Much-maligned movie which has supplied me with my go-to soundtrack for writing heroic scifi fiction. At last watched it, and it was quite interesting with fabulous design. Architecture, costumes, machine design - all very well though out. It was nearly a good movie. Or a good movie unfortunately constrained by Hollywood stupid action movie expectations. If a few lame one-liners had been cut, chase scenes shortened, and one scene where the obvious is explained to the slowest people in the audience completely obliterated, it would have been… but what’s the use of speculating like that. It is what it is. Close call with greatness and still so far from it.
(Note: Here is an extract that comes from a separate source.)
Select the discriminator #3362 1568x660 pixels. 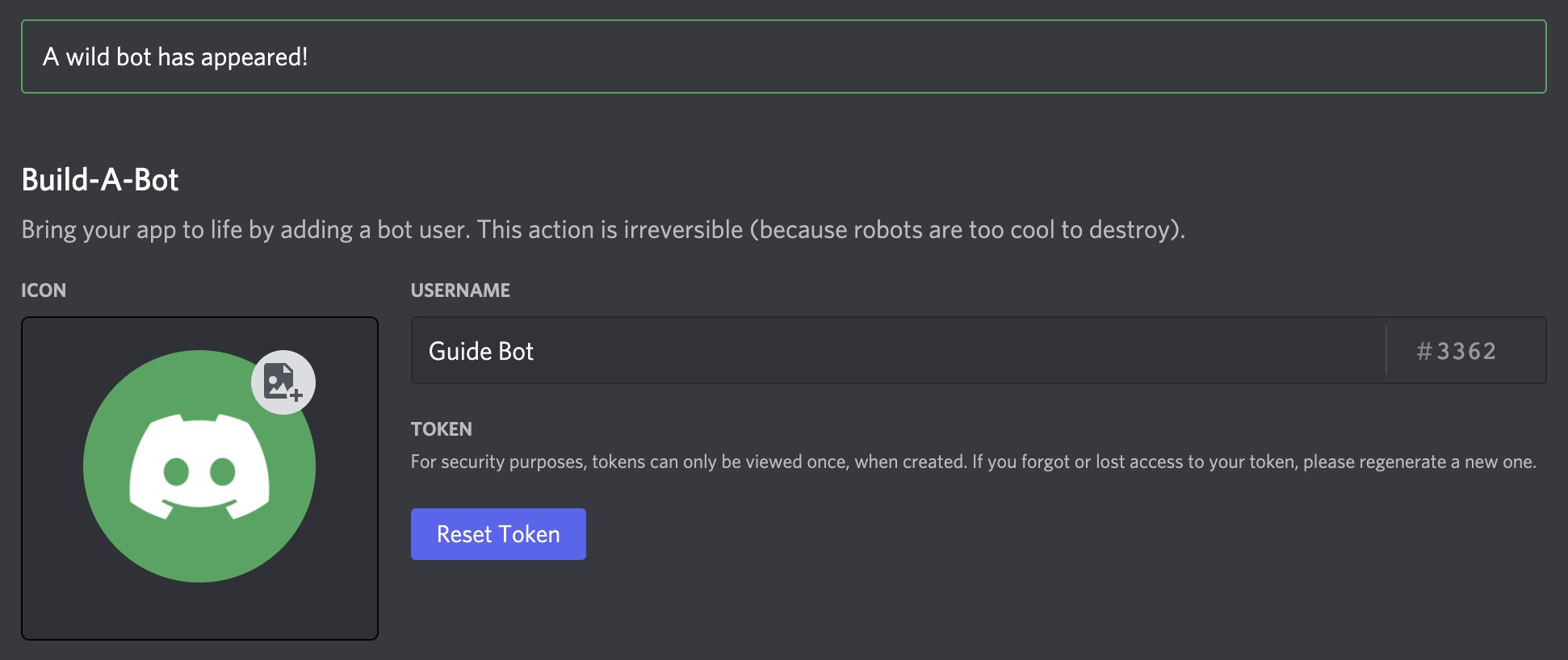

Oh! if you watch it, better be prepared for it being male-centric in the unselfconscious, innocent way of action and scifi movies before 2017 or so. But it is so earnestly a guy movie, not pretending in the least to be equal opportunity, that I can’t be upset at it. 
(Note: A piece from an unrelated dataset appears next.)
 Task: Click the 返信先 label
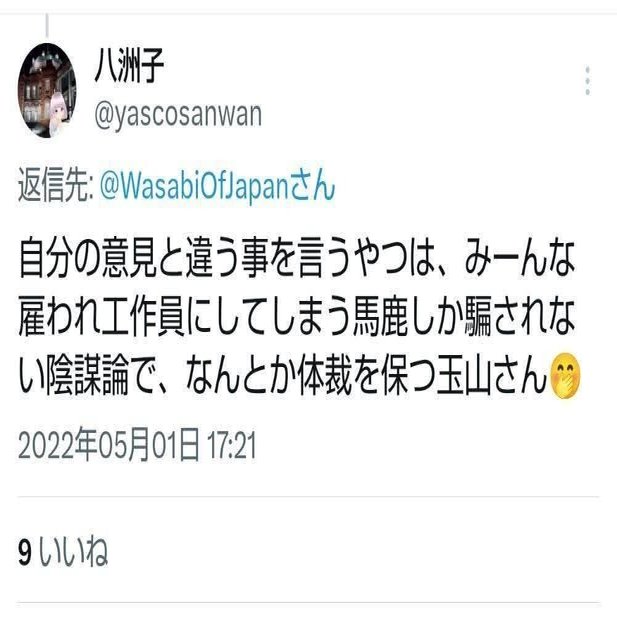(x=55, y=185)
The protagonist Jack (Tom Cruise) is a hard-working simple guy, who reminisces of baseball and fixes machines. Earth has been ruined in a war with aliens, and he’s helping the rest of the humanity to escape to Saturn’s moon Titan by keeping sea-water distilling machines working. Or so he’s been told. Just as in the Matrix, our hero finds out all his life has been a lie. 


Wouldn’t that be great! 


It’s our tragedy and pain that we’ve been told the truth. The world is just as we’ve known all along. There is no excuse, no ethical pillow for soft landing, we are in falling and falling and falling - failing and failing and failing to act according to our moral beliefs or even in the best interest of our own species. Is there going to be a terrible impact at some point, splattering blood and skull shards around? Probably not. In real life changes are gradual and payouts delivered unfairly, those who have the most power to ruin the world will suffer from it the least. But still, the instinctual feeling of dread need to be resolved, a plausible explanation found, in the dream world of cinema if nowhere else. 
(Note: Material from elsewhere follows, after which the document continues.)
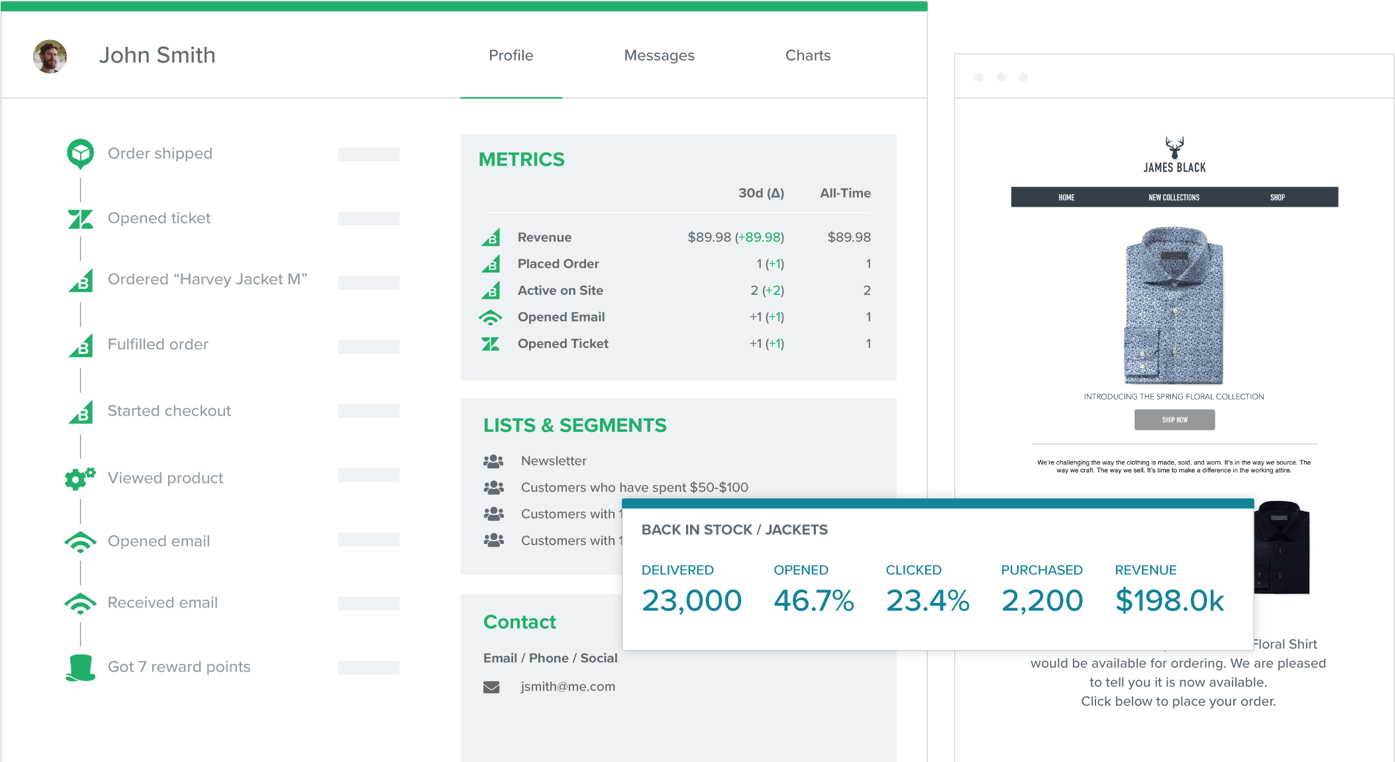Select the gear icon beside Viewed product
Image resolution: width=1395 pixels, height=762 pixels.
point(80,478)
It would be so nice if Morgan Freeman father figure delivered us of our personal responsibility, accepted our pleas: But I didn’t know! I had no idea, in my lovely penthouse apartment, on the top of the world, going to work every day in my cool vehicle, that I was working for the enemy destroying our world! I’m just a simple dude, naive though hard-working, longing for the good life in the country, hoping my stuck-up wife was a little more spontaneous and she and her boss always micro-managing my time. It’s not my fault, none of it! 


He would nod, reassuring, approving, certain that now that you know what’s right, you’ll do it. Like a hero, one of thousands and yet special. Ready to sacrifice anything for the right cause. Even life itself. If only it was a simple single task and not a million inconveniences, like in reality.


Well, saving the world is a million inconveniences, and not many of us bother with them, so we need movies like Oblivion to resolve the stress caused by knowing the right thing and not doing it. Thank you Oblivion, the catharsis you provided was good, and the emotions it made me feel were real.